Bloomsday Thoughts

"Stately, plump Buck Mulligan came from the stairhead, bearing a bowl of lather on which a razor and mirror lay crossed." The opening of James Joyce's Ulysses (Vintage, $22) would normally be read aloud all over the world today, June 16: at New York City's Symphony Space, on walking tours in Dublin, on Delancey Place in Philadelphia, just steps from the Rosenbach Museum, where Joyce's original manuscript resides. The Rosenbach may offer the closest approximation during shelter-in-place: they've been hosting a series of readings on YouTube called Ulysses Every Day.

Today is affectionately called Bloomsday, to commemorate June 16, 1904, when readers follow Ulysses hero Leopold Bloom all day through the streets of Dublin. The story began as an entry in Joyce's Dubliners (Penguin Classics, $11)--best known for "The Dead," also the subject of John Huston's final film, starring daughter Anjelica Huston--but quickly outgrew the collection; Ulysses weighs in at nearly 600 pages. Stephen Dedalus appears as a supporting player, after his starring role in Joyce's A Portrait of the Artist as a Young Man (Penguin Classics, $18).

Christophe Cerf, son of Bennett Cerf (founder of Random House), once told me that of all the things his father had done in his career, he was proudest of bringing Ulysses to the United States--through no small effort!

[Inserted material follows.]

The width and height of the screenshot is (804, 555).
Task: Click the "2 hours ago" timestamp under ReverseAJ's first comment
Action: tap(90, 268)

It was first published in its entirety by Sylvia Beach, owner of Shakespeare and Company bookstore in Paris, the destination of expat writers such as Joyce, Ernest Hemingway, T.S. Eliot and Gertrude Stein. Beach was once a resident of Princeton, N.J., and her logbooks of her lending library are now archived at Princeton University: "In 1941, she preemptively closed Shakespeare and Company after refusing to sell her last copy of Joyce's Finnegans Wake to a Nazi officer."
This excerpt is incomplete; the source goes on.